Our Open Directory Master/PDC is a G5 Xserve with 2 GB RAM. We have
disabled offline folders on our XP clients. On the Xserve, we have
disabled roaming profiles, and have added 'socket options = TCP_NODELAY
SO_KEEPALIVE SO_RCVBUF=64240 SO_SNDBUF=64240 IPTOS_LOWDELAY' to the
[global] section of /etc/smb.conf . Additionally, we have doubled the
allowable thread count (to 128) for lookupd (Apple Kbase Article
107899). An /etc/netlogon/login.bat , defined in the Login Script: field
of Workgroup Manager mounts users' home directories: net use U:
\\c5\%UserName% .
The devil may be in the details here so here are a few questions:
a) how did you disable roaming profiles? (Apple doesn't make this easy)
b) Is the PDC also a WINS server? Do the clients point at it for WINS?
c) Do you have several login.bat files?
The one you show would only ever reference a server named 'c5'
>
Students home directories are stored on four other servers (~1 GHz Power
Mac G4s, >=1.5 GB RAM). Staff home directories are stored on three other
Xserves which serve home directories stored on a >1 TB Xserve RAID
array. All servers run 10.3.5, are 'Connected to a [Open] Directory
System' and are Windows 'Domain Member[s]'.
While we have nearly three thousand users defined in WM, only
twenty-five to fifty Windows users will ever be logged-in at one time.
The eight staff members do not suffer the same issues our students do.
Are all the home directory servers on the same nets?

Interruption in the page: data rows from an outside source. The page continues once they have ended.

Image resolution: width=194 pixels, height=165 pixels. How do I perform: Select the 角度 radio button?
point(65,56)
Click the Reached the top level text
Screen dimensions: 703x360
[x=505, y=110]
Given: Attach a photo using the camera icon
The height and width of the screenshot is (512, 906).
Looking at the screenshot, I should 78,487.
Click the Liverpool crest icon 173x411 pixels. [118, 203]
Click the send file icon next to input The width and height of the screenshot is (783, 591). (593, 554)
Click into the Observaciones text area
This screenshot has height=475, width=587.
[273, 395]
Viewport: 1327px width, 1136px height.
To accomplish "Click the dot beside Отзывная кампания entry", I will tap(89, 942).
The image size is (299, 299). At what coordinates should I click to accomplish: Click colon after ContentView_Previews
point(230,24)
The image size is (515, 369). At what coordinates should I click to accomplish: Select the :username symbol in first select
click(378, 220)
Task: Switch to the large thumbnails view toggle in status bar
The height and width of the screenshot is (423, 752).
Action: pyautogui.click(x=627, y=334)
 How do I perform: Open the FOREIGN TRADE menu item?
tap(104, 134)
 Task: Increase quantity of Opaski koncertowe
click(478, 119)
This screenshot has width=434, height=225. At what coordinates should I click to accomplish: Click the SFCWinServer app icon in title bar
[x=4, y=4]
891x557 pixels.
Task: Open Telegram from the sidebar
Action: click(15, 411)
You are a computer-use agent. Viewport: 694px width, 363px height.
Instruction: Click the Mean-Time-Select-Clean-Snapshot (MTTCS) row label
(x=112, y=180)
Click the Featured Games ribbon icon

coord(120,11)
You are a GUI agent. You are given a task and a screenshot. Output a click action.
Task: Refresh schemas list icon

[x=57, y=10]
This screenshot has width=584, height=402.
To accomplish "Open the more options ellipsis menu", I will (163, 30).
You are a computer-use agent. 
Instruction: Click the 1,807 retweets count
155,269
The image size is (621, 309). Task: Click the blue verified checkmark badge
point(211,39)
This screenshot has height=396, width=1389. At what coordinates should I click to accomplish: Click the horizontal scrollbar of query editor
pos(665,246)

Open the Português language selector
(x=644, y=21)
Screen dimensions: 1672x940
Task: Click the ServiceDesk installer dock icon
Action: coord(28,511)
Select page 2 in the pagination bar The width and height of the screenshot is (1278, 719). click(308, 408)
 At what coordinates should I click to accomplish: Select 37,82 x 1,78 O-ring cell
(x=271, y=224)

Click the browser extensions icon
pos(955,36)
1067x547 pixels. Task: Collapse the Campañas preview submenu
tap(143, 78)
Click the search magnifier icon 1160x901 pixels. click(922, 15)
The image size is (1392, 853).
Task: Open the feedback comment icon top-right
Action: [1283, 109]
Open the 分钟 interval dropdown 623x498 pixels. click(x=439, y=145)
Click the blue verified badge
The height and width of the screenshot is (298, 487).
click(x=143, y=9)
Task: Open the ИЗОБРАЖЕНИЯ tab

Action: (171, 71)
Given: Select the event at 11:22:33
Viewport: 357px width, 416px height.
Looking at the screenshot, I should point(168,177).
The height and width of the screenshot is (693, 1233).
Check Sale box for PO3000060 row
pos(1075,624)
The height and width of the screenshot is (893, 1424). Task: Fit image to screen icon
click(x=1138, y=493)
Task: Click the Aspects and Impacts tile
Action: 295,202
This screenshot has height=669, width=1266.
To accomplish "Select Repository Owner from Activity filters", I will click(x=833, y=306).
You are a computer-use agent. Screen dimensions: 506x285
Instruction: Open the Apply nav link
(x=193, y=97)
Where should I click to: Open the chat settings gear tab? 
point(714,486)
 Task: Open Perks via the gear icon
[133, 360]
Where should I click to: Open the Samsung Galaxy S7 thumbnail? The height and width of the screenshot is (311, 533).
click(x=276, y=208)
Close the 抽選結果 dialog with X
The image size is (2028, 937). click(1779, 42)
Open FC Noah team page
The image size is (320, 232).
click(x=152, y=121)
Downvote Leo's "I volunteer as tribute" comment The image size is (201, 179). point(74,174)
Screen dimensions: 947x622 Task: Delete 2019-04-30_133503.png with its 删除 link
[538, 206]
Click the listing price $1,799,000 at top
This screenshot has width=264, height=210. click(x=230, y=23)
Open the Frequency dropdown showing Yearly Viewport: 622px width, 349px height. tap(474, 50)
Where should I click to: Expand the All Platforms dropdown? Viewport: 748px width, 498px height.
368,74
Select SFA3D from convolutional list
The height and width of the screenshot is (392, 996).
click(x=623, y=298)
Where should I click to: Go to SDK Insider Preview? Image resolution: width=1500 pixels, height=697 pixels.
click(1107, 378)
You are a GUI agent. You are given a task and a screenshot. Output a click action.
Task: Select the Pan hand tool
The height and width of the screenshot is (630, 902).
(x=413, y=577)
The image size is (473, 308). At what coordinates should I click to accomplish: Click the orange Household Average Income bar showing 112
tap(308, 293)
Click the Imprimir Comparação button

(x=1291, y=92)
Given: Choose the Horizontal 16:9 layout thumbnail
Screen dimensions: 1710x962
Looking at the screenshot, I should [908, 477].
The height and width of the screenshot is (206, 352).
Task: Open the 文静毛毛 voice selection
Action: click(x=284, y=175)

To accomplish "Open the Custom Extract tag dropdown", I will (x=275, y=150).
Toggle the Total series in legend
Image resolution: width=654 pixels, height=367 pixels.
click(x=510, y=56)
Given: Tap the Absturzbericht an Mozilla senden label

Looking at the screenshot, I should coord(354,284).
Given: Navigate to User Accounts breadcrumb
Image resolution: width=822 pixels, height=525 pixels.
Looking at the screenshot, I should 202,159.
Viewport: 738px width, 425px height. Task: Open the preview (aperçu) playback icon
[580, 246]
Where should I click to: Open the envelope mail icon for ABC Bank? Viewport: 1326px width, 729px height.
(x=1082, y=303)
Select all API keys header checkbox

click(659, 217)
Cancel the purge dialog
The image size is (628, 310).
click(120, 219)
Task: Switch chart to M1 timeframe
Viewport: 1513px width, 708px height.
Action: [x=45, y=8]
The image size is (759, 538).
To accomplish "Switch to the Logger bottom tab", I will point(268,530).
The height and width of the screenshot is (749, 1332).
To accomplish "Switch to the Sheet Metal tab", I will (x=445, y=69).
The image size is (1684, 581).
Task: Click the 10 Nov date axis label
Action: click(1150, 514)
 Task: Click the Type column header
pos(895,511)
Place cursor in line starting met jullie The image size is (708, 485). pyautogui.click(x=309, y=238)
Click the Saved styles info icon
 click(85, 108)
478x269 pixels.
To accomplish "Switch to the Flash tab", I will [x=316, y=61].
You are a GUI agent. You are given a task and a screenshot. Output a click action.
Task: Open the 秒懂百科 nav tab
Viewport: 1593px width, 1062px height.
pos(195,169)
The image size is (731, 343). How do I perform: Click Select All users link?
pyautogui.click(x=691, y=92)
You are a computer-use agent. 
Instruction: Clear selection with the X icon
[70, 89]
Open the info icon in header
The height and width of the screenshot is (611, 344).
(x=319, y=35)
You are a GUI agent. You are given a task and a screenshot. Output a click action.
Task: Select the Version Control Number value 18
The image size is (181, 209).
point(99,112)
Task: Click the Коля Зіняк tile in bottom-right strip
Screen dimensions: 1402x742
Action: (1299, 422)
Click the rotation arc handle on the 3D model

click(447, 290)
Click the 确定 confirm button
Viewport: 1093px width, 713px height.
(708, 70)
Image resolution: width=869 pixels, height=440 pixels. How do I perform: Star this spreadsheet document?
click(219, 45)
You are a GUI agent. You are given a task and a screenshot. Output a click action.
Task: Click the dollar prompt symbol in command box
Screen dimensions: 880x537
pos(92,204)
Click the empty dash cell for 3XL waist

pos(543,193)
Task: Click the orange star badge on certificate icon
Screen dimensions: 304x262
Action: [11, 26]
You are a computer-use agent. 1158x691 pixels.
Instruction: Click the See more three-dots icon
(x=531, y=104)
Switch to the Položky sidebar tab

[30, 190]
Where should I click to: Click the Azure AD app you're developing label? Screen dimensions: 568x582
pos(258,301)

Are any of them using multiple NICs?
>
At the beginning and end of each period, as students in our Windows labs
login and logout, our Open Directory Master (ODM)/PDC struggles as smbd
daemons are spawned for each login/logout. Through extensive testing, we
have discovered that the failure seems to occur between the hand-off of
students to/from the ODM/PDC to/from the home directory server. For a
while, we resolved the issue by restarting our ODM/PDC. Restarting
Windows services on either/both ODM/PDC or/and home directory server
does not resolve the failure. Only yesterday did we discover that by
restarting the home directory server the issue could (temporarily) be
overcome. So, as any more than five students simultaneously login to or
logout of any particular home server, Windows services on their home
directory server fails. Mac users (mounted over AFP) on failing home
directory servers are fine during these failures. Students and staff
with homes on other home directory servers are able to login/logout
during the failures of one or more home directory servers. The
connections pane in the Windows section of Server Admin will show an
"unknown" connection for each user during these failures. Students get
authenticated by the ODM/PDC, and students see a U: drive in Windows
Explorer; however, students are denied access to U: , even if they type
their username and password as Windows prompts for it (indicating a
failure of the home directory server).
The "unknown" connection is an anonymous guest connection done before
authentication has occurred (Apple specifies that the guest account
be called "unknown").
>
I am now trying to determine what happens between the hand-off to/from
the home directory server, for that seems to be the point of failure.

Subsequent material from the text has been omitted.